PROBLEM REQUIREMENTS:
Tell how many lines in the data below contain "checkbox", using one number as the whole reply.

___ DATA SUPPLIED ___

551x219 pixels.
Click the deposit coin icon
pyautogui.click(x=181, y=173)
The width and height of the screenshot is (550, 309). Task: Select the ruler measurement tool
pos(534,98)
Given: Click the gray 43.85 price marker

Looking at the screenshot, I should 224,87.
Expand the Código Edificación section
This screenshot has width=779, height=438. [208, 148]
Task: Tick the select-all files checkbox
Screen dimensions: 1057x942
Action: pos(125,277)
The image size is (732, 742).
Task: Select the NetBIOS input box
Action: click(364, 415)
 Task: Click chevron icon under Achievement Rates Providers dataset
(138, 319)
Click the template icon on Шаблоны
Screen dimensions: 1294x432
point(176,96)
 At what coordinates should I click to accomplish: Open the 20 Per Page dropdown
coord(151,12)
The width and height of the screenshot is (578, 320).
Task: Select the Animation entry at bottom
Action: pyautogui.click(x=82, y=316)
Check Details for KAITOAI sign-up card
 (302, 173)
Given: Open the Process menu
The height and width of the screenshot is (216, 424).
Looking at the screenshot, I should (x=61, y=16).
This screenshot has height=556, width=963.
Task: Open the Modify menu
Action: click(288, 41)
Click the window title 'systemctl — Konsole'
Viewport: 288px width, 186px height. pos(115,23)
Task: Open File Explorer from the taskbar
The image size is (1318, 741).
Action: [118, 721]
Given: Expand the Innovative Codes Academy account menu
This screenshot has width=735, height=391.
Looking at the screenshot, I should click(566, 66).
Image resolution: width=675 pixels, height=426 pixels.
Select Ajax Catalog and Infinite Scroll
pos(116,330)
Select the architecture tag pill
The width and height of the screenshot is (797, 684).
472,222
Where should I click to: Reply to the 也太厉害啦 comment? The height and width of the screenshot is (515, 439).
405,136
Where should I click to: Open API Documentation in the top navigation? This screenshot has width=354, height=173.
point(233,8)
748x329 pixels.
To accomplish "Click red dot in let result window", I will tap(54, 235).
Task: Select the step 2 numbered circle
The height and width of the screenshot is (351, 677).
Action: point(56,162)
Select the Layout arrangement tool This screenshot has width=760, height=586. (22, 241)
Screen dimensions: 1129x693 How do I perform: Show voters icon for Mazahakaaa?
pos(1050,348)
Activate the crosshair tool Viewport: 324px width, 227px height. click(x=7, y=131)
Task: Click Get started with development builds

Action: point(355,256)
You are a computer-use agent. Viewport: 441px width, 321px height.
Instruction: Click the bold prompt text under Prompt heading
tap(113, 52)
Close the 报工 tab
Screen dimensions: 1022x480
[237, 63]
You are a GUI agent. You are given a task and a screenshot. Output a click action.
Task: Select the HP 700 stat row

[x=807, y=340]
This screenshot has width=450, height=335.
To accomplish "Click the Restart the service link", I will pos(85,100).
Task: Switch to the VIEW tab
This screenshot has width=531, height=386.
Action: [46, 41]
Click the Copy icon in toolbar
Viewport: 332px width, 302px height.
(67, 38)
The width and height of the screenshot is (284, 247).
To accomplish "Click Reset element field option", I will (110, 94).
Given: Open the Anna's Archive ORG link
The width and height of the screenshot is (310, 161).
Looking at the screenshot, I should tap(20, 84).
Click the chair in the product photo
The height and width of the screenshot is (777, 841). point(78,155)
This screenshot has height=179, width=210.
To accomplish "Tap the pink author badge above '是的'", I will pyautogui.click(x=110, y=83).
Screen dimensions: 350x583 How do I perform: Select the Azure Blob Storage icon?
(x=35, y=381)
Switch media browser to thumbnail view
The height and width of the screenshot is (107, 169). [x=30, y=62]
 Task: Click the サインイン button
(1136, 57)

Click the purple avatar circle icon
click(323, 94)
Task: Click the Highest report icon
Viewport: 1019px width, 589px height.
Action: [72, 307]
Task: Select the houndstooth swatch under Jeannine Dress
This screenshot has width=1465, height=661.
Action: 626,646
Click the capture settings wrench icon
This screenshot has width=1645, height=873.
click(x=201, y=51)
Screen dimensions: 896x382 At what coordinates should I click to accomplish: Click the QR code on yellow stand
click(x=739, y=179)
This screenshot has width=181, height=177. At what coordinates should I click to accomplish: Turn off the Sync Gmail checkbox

___

ANSWER SPACE:
2